RxPONDER provided Category 1, Level A evidence that changed guidelines. Previously, many guidelines suggested chemotherapy for all node-positive patients. Following RxPONDER, NCCN and ASCO guidelines were updated to state that postmenopausal women with 1-3 positive nodes and RS 0-25 can safely omit chemotherapy (Strong Recommendation).
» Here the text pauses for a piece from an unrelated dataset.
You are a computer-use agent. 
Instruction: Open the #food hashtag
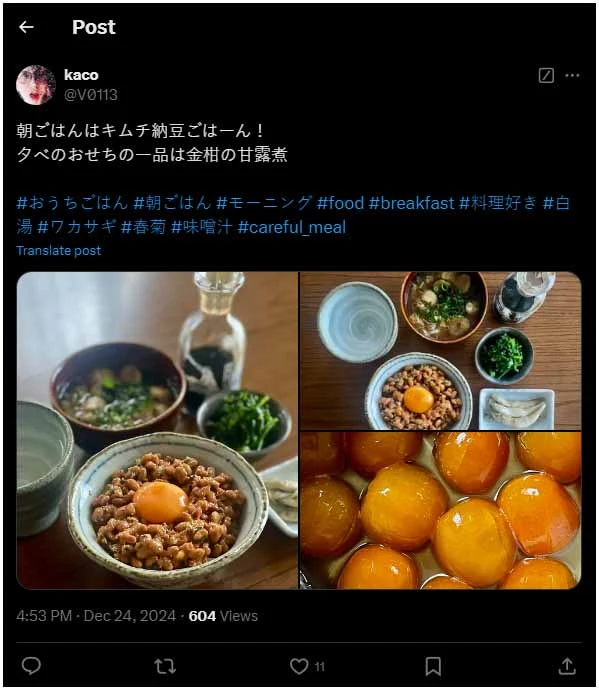(340, 203)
However, for premenopausal women with the same profile, chemotherapy is still recommended, as the trial failed to show that it could be safely omitted in this subgroup.

Clinical Landscape

Noteworthy Related Trials

1990

NSABP B-15 Trial

n = 2,177 · NEJM

Tested

Short-course chemotherapy (CMF)

Population

Node-positive, estrogen receptor-negative breast cancer patients

Comparator

Standard-course chemotherapy (Adriamycin/cyclophosphamide)

Endpoint

Disease-free survival

Key result: Adjuvant chemotherapy was shown to be highly effective in node-positive breast cancer, establishing the standard requirement for systemic treatment in this group.
2006

SWOG-8814 Trial

n = 1,477 · JCO

Tested

CAF (cyclophosphamide, doxorubicin, fluorouracil) chemotherapy followed by tamoxifen

Population

Postmenopausal, node-positive, ER-positive breast cancer patients

Comparator

Tamoxifen alone

Endpoint

Disease-free survival

Key result: Combined chemoendocrine therapy demonstrated superior outcomes compared to tamoxifen alone in postmenopausal, node-positive patients.
2018

TAILORx Trial

n = 10,273 · NEJM

Tested

21-gene recurrence score-guided chemotherapy plus endocrine therapy

Population

HR-positive, HER2-negative, node-negative breast cancer patients

Comparator

Endocrine therapy alone

Endpoint

Invasive disease-free survival

Key result: Chemotherapy provided no benefit in patients with a recurrence score of 11-25, establishing the utility of the assay in node-negative disease.